DIRECTIONS FOR THIS TASK: Copy out the lines beginning with the one that contains "The image size is (762, 1029)." and ending with the last line below, exactly as they stand. Pictures are not copied.

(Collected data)
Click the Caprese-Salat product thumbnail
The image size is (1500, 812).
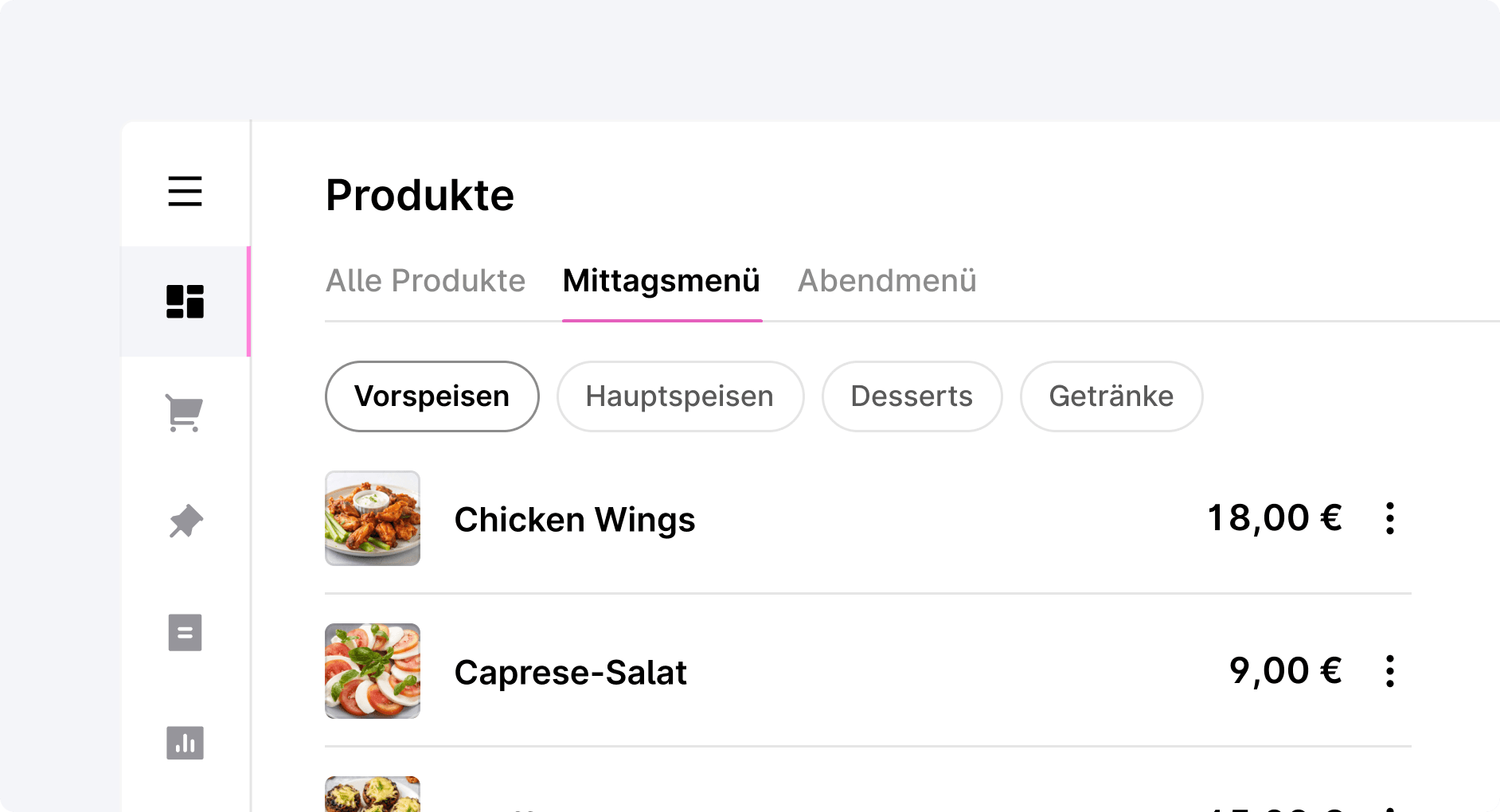coord(372,671)
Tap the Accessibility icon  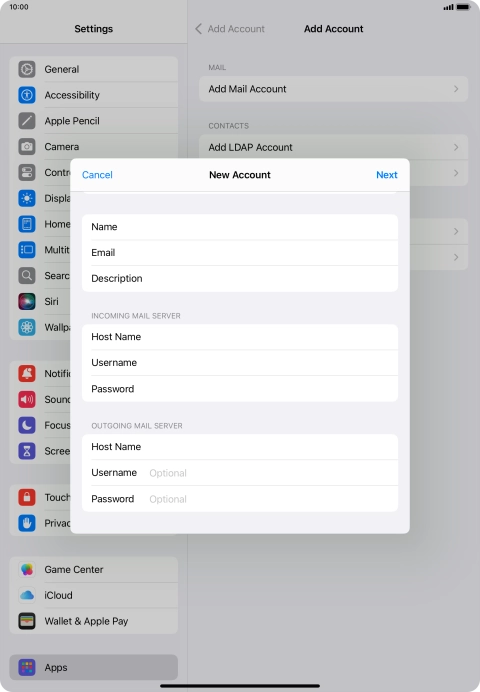pos(27,95)
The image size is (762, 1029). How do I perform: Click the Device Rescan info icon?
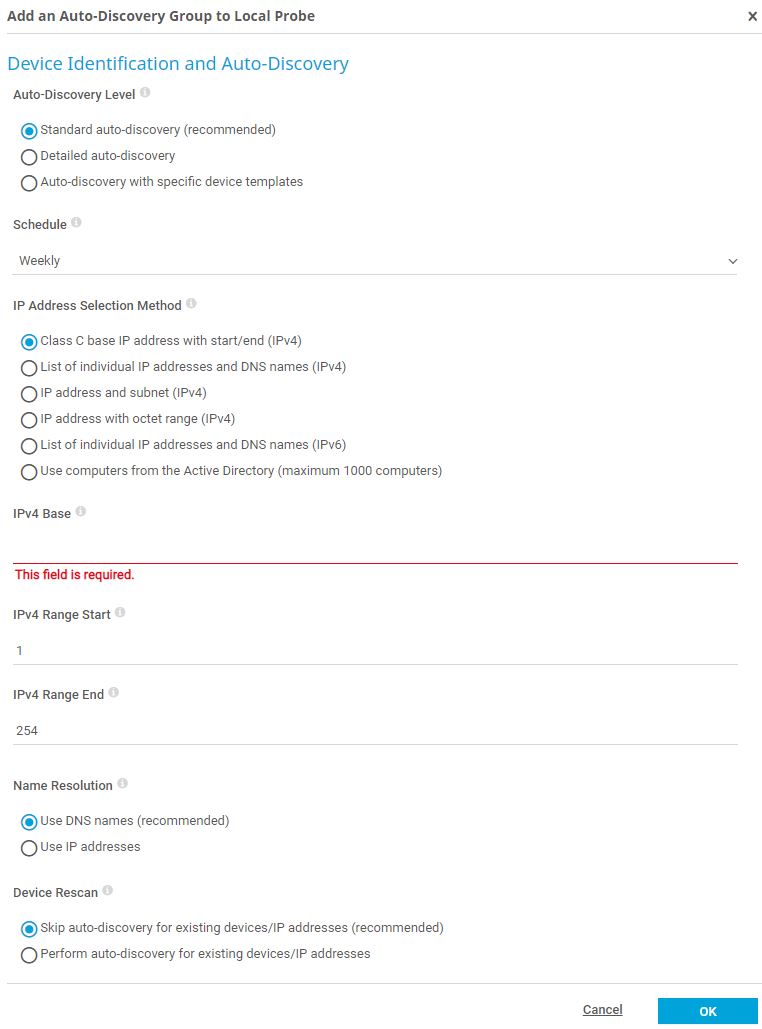click(108, 890)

RESPONSE TO THIS TASK:
The image size is (762, 1029). How do I perform: Click the Device Rescan info icon?
click(108, 890)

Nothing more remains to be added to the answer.